Come detto la versione più apprezzata in ogni tempo è quella che ne ha fatto Apuleio. Incastonata come digressione nelle Metamorfosi, questa favola, descritta direi in modo unico dalla scrittore latino, è la versione per eccellenza ed è senza paura di smentite uno dei più famosi e celebrati racconti d'amore di tutti i tempi.

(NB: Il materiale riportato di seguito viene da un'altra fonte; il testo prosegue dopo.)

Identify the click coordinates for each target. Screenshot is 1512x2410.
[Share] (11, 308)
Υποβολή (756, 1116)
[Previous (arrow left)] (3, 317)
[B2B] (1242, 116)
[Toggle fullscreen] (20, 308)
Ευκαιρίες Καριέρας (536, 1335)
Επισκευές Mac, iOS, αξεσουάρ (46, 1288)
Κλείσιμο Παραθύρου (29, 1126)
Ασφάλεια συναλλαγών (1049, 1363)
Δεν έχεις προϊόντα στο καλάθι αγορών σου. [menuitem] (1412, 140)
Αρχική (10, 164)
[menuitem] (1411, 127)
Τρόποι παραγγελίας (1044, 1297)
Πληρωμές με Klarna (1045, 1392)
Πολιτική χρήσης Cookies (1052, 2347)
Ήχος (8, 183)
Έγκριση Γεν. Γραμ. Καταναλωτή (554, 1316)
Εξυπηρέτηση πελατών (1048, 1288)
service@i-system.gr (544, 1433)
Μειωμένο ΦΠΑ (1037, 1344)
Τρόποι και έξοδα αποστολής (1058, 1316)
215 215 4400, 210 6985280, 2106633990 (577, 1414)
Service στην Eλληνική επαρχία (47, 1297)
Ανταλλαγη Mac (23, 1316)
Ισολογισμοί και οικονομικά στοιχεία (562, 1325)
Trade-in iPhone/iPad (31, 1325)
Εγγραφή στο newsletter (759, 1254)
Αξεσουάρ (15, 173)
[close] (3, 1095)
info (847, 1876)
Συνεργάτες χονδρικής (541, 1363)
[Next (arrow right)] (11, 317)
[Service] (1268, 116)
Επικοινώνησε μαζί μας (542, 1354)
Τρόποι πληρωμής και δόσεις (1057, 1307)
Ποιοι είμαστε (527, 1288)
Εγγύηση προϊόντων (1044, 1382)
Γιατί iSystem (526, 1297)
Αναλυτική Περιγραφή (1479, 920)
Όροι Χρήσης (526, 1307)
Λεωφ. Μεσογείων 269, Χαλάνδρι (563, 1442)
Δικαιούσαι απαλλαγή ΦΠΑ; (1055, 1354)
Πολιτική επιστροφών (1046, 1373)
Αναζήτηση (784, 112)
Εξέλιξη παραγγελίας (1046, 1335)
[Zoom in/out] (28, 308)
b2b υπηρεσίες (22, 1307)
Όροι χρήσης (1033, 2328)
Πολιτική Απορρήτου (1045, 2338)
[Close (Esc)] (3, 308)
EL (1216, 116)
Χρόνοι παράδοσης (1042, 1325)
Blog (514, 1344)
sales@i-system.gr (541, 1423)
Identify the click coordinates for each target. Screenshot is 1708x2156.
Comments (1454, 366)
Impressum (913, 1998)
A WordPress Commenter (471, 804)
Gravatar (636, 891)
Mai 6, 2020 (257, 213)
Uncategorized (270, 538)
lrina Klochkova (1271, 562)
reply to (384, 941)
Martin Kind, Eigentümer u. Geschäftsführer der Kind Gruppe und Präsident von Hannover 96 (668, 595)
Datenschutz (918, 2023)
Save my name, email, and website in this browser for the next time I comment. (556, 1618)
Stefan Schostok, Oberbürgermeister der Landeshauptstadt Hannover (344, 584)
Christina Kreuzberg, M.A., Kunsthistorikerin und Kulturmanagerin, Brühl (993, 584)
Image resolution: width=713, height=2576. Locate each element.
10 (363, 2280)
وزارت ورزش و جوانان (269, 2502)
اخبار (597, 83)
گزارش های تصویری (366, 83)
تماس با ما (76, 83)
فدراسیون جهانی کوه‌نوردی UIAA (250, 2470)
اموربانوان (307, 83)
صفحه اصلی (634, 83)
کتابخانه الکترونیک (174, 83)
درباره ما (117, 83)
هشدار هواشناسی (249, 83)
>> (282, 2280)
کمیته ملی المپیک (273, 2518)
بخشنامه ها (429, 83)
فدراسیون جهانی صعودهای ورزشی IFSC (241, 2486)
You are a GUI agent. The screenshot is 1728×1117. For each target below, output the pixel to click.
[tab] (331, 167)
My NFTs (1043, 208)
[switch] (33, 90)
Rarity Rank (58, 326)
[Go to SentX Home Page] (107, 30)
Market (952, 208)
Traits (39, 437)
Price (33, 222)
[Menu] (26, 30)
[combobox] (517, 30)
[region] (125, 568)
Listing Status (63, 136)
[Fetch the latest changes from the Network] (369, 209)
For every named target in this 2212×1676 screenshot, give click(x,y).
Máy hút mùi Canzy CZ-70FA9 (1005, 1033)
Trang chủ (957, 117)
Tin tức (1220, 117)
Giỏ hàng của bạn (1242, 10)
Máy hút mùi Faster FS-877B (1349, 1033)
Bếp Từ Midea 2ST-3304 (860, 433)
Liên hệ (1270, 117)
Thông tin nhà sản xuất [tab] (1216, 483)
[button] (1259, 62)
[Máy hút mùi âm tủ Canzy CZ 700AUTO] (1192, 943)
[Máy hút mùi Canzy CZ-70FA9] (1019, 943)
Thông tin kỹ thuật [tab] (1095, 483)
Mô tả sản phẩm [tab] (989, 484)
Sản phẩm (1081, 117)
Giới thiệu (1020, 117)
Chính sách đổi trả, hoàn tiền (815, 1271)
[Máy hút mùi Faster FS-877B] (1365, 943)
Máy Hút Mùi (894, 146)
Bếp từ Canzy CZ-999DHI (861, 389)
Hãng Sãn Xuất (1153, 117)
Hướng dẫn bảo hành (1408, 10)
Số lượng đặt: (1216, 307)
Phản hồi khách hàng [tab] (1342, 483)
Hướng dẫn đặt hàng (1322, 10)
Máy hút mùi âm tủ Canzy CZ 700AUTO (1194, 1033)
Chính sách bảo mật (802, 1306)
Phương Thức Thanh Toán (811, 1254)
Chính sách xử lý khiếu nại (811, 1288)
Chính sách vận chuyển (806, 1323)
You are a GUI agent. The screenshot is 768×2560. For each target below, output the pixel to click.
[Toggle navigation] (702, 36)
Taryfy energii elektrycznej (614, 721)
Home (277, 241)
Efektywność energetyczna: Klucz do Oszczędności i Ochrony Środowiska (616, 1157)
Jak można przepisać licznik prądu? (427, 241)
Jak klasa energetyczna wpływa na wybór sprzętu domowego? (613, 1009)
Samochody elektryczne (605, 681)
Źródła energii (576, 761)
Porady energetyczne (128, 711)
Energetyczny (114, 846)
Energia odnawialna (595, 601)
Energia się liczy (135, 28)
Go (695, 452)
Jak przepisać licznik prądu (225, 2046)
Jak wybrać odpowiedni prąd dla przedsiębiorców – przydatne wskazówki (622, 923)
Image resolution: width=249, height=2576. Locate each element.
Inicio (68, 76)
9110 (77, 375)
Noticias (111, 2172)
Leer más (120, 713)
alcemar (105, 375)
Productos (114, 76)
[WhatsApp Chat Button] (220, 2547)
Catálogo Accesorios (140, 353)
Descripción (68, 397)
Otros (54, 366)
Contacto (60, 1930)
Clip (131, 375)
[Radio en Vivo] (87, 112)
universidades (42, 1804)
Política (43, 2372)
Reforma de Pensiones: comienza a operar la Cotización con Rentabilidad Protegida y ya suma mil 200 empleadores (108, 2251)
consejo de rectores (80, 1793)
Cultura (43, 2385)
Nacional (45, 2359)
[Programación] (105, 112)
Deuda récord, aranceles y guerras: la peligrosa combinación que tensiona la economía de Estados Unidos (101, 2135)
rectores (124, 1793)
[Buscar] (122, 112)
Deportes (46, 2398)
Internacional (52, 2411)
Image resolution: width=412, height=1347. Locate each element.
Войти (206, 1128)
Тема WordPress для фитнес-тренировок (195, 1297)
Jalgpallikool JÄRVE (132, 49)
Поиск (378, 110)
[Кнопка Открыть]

Apuleio, scrittore latino di origine africana, Madaura 125 d. C. circa - Cartagine 180 d. C. circa, ha sapientemente reso immortale questo racconto. Egli fu narratore abilissimo e certamente una delle figure più singolari della letteratura latina. Il suo stile, ricco di accorgimenti retorici ma personalissimo, esercitò notevole influsso sulla letteratura successiva.
In Apuleio, Eros ama la fanciulla Psiche, ma vuole assolutamente come condizione, che ella non voglia per nulla vedere il suo volto. Ma Psiche manca a questa richiesta e il dio è così costretto ad andare via da lei, fino a che Psiche, soltanto grazie ad una serie di prove superate, è perdonata ed accolta non solo da Eros ma addirittura fra tutti gli dei.
Il racconto narra quindi circa il destino di due innamorati, la cui felicità è vincolata a prove da affrontare e superare. Gli ingredienti della favola ci sono tutti: un re e una regina, una figlia bellissima, Psiche, la gelosia di Venere, l'invaghimento di suo figlio Eros, un incantesimo, la disobbedienza, la fuga e poi le peripezie necessarie all'agognato ricongiungimento.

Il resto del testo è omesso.